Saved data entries
- Opening Delimiter -

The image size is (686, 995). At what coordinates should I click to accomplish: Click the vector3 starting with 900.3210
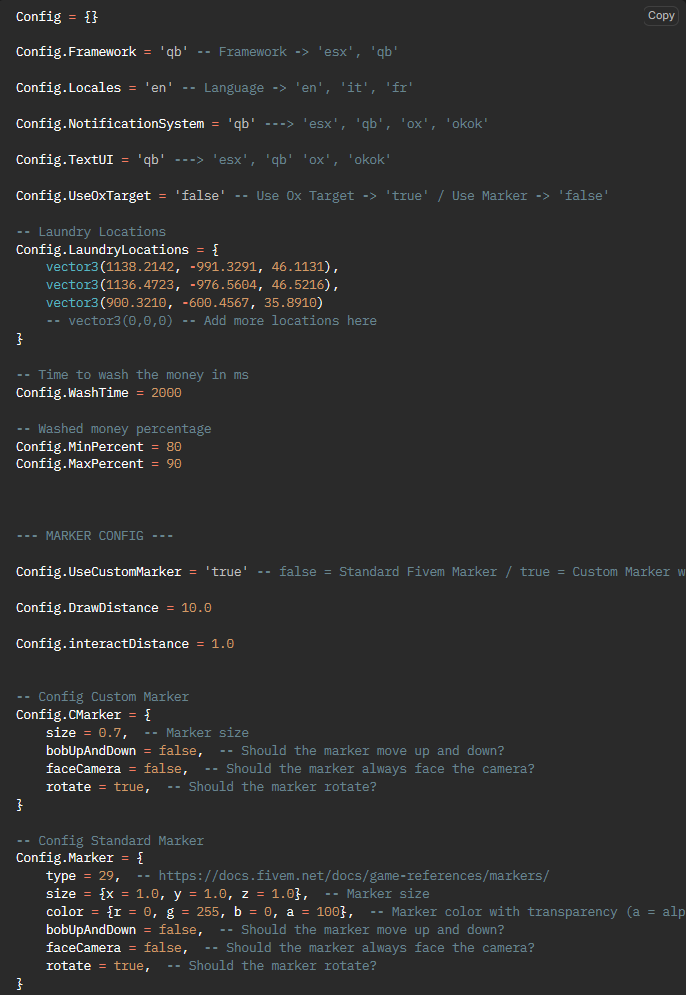pyautogui.click(x=185, y=302)
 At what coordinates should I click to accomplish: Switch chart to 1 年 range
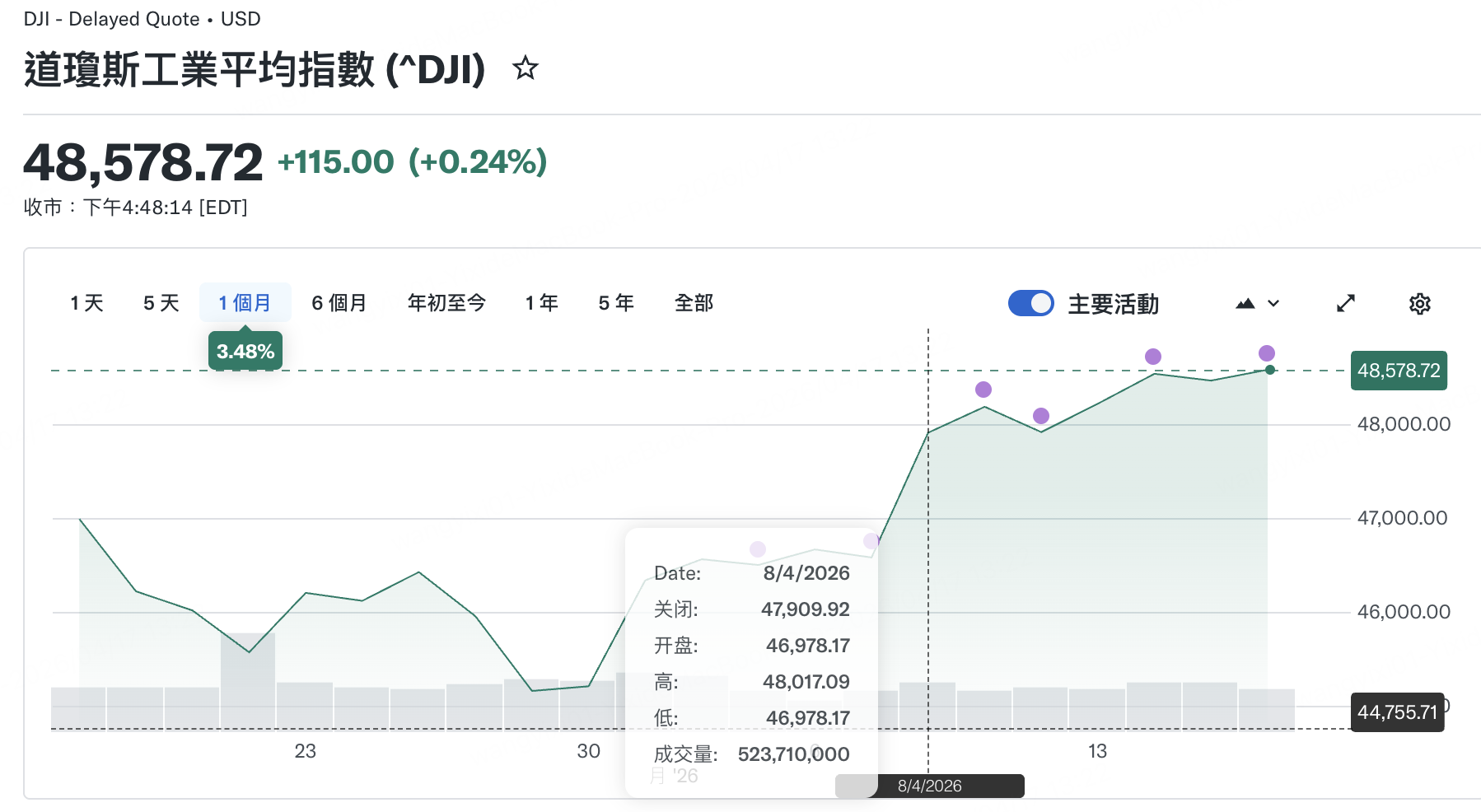point(541,303)
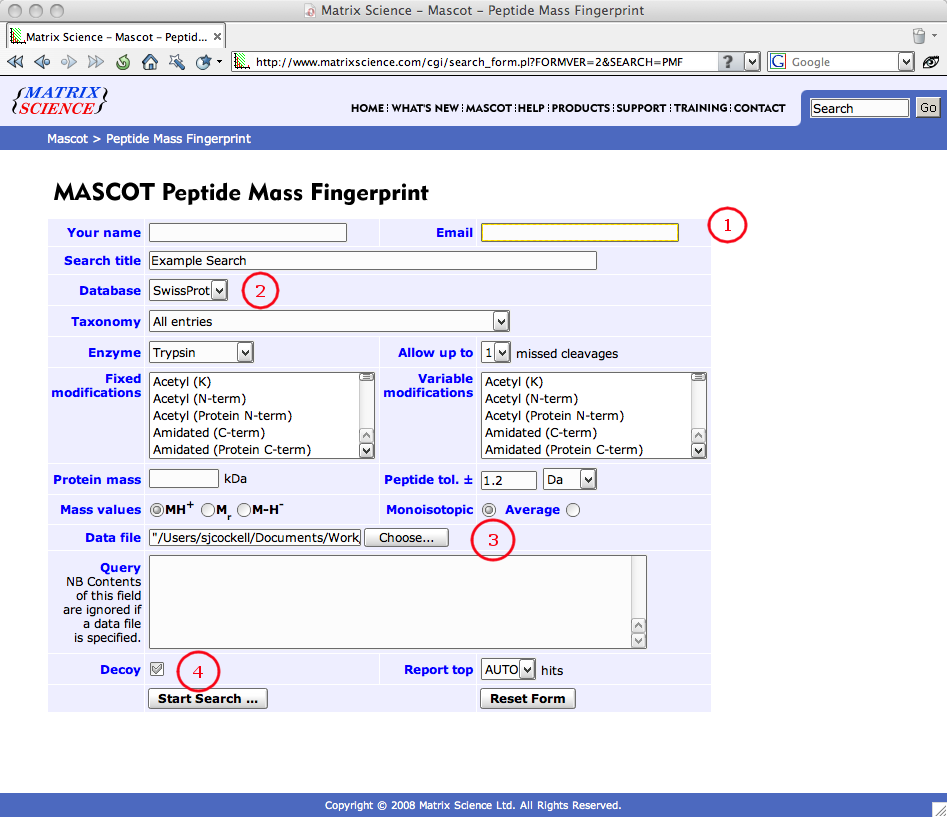Screen dimensions: 947x817
Task: Click the eye icon beside Google search
Action: tap(931, 62)
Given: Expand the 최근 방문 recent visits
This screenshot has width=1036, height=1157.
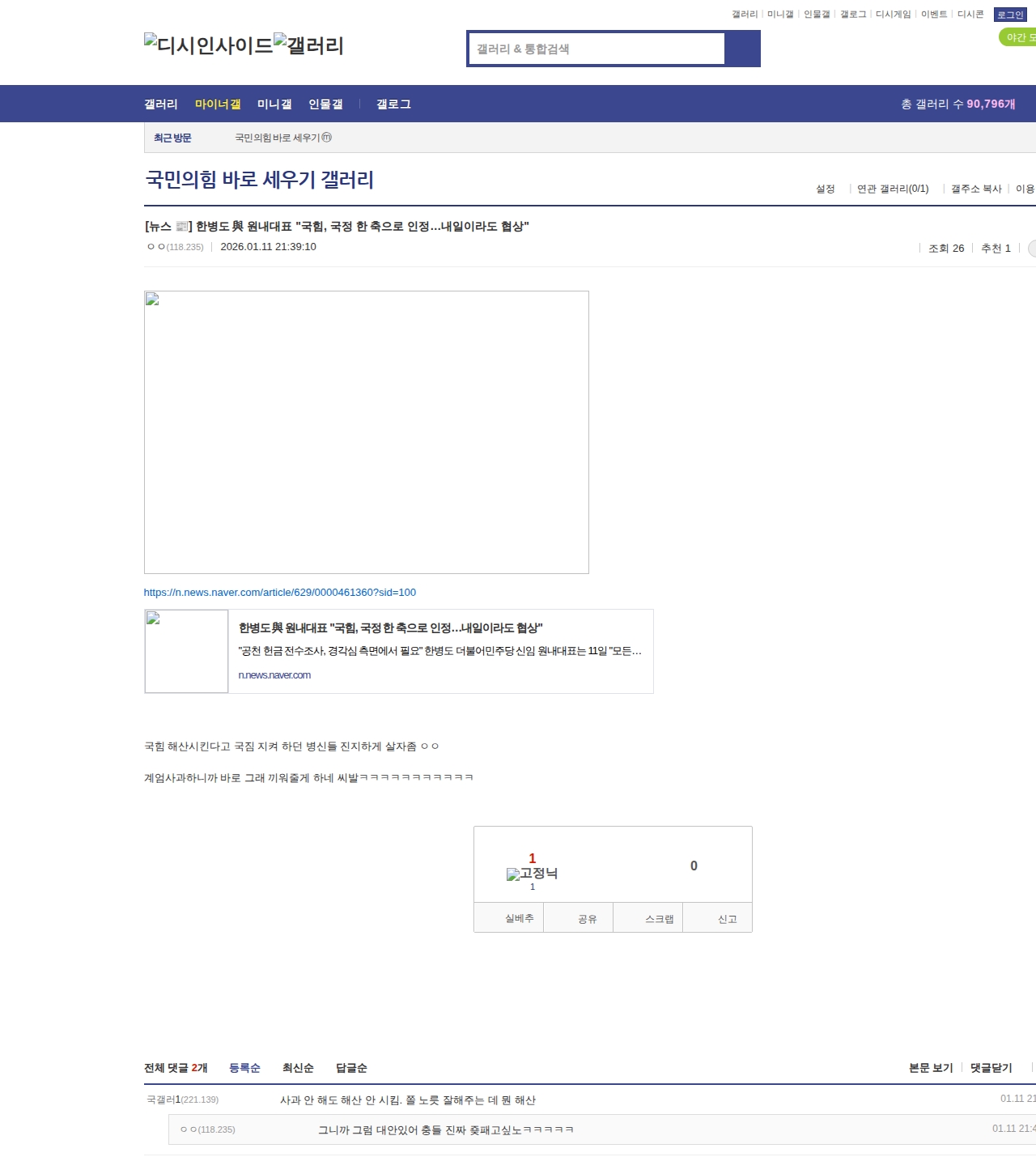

- Closing Delimiter -

TASK TO CARRY OUT:
Generate a word-for-word copy of the preceding records, excluding all pictures.

ANSWER TO THE PROBLEM:
The image size is (686, 995). At what coordinates should I click to accomplish: Click the vector3 starting with 900.3210
pyautogui.click(x=185, y=302)
 At what coordinates should I click to accomplish: Switch chart to 1 年 range
point(541,303)
Screen dimensions: 947x817
Task: Click the eye icon beside Google search
Action: tap(931, 62)
Given: Expand the 최근 방문 recent visits
This screenshot has width=1036, height=1157.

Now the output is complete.